Des dispositifs nationaux aux outils locaux : faire du PLH (programme local de l’habitat) un outil plus performant en matière de production de logements
À côté des des grands piliers de la politique de la construction de logements que sont le zonage, PTZ, et le dispositif Pinel, il serait important d’approfondir le programme local de l’habitat, en lui adjoignant un objectif de production triennal détaillé pour le logement social, la promotion immobilière et l’habitat individuel.
Pour la promotion immobilière, il s’agirait aussi de décliner des gammes de prix compatibles avec les budgets des ménages locaux.
Il faudrait aussi évaluer à la fin de chaque période triennale le bilan, et éventuellement réajuster en fonction des besoins en PTZ et en Pinel.
L’idée est que l’Etat accorde des enveloppes d’aide sur la base de projets et puisse évaluer l’allocation de ces aides au regard des objectifs initiaux.

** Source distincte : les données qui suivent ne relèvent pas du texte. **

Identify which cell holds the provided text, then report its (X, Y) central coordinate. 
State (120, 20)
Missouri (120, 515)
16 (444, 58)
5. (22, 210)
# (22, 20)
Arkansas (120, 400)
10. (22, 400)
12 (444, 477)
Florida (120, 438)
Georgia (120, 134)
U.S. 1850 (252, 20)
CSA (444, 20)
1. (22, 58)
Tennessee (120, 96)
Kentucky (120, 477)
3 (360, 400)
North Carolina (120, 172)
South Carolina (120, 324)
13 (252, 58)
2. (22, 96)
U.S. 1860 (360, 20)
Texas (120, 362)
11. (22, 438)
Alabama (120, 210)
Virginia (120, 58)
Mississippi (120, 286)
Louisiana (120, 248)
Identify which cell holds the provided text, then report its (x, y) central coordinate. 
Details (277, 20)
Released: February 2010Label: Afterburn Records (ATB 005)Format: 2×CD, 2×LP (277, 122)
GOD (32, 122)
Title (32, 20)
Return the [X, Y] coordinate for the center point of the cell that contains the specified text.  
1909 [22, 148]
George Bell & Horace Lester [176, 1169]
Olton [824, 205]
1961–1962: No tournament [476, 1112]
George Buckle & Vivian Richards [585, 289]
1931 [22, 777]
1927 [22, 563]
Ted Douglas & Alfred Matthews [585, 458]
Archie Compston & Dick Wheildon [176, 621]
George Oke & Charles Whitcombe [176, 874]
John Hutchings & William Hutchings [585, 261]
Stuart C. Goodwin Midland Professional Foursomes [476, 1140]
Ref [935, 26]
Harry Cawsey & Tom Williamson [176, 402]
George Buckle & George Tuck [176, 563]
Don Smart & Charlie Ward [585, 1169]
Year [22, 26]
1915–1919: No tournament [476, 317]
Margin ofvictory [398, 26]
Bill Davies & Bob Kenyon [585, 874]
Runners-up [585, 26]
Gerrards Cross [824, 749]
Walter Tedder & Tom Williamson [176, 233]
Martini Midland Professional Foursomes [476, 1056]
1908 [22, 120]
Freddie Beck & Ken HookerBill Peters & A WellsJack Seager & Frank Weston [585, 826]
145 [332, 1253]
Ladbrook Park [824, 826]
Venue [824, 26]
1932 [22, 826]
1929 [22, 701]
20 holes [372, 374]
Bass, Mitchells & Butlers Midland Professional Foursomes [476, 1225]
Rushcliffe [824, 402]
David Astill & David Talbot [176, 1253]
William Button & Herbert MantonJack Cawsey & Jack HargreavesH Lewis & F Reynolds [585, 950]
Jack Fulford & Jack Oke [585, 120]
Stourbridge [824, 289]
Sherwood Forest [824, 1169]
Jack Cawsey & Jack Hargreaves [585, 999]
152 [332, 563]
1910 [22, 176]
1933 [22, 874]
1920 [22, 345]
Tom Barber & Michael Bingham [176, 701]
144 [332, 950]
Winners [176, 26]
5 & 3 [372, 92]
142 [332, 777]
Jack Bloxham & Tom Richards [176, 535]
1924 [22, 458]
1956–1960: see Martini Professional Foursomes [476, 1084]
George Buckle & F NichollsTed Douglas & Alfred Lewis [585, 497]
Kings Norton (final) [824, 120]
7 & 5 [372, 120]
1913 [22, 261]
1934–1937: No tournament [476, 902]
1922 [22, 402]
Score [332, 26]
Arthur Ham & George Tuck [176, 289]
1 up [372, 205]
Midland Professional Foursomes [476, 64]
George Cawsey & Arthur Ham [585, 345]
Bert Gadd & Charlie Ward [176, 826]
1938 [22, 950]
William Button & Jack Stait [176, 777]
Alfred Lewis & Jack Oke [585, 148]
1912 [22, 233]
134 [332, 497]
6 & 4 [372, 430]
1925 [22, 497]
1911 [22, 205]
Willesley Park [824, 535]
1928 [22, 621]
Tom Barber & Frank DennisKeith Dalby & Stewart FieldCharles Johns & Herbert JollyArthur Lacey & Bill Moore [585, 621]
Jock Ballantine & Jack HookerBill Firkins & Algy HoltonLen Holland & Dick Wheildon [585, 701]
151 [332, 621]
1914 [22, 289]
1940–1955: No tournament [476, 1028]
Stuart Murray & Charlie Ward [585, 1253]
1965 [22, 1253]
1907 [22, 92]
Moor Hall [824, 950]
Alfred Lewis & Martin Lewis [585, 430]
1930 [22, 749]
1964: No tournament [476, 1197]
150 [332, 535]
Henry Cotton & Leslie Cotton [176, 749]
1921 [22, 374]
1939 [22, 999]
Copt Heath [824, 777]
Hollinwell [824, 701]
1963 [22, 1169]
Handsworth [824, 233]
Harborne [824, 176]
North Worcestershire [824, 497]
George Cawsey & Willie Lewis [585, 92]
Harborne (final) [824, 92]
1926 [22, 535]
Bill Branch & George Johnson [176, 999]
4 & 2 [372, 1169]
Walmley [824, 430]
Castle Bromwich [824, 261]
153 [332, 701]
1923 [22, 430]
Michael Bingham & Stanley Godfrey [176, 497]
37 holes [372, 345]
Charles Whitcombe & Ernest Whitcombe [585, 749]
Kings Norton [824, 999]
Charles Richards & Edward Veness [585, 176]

Réinventer le rapport à la propriété pour permettre l’accession abordable
Un nouveau dispostif pour pérenniser l’accession à prix abordable est créé, il s’agit de l’Organisme de Foncier Solidaire (OFS) et du Bail Réel Solidaire (BRS). L’OFS acquiert un terrain afin de le conserver, sur lesquel se développent des programmes immobiliers abordables menés par un opérateur responsable du programme, et avec lequel se conclut un BRS. Les ménages achètent grâce au BRS. Le BRS conclu entre l’OFS et l’opérateur est cédé partiellement avec chaque lologement. L’opérateur sort du dispositif quand les logements sont vendus, et les ménages paient une redevance foncière à l’OFS. Le logement peut être revendu à un prix abordable à des ménages éligibles et la plus-value est limitée.

De la pleine propriété à la propriété de la valeur d’usage

N’être propriétaire que de la valeur d’usage permet de rendre solvables de 1,5 à 3 fois plus de ménages. C’est dire l’enjeu de cette nouvelle manière d’aborder le sujet.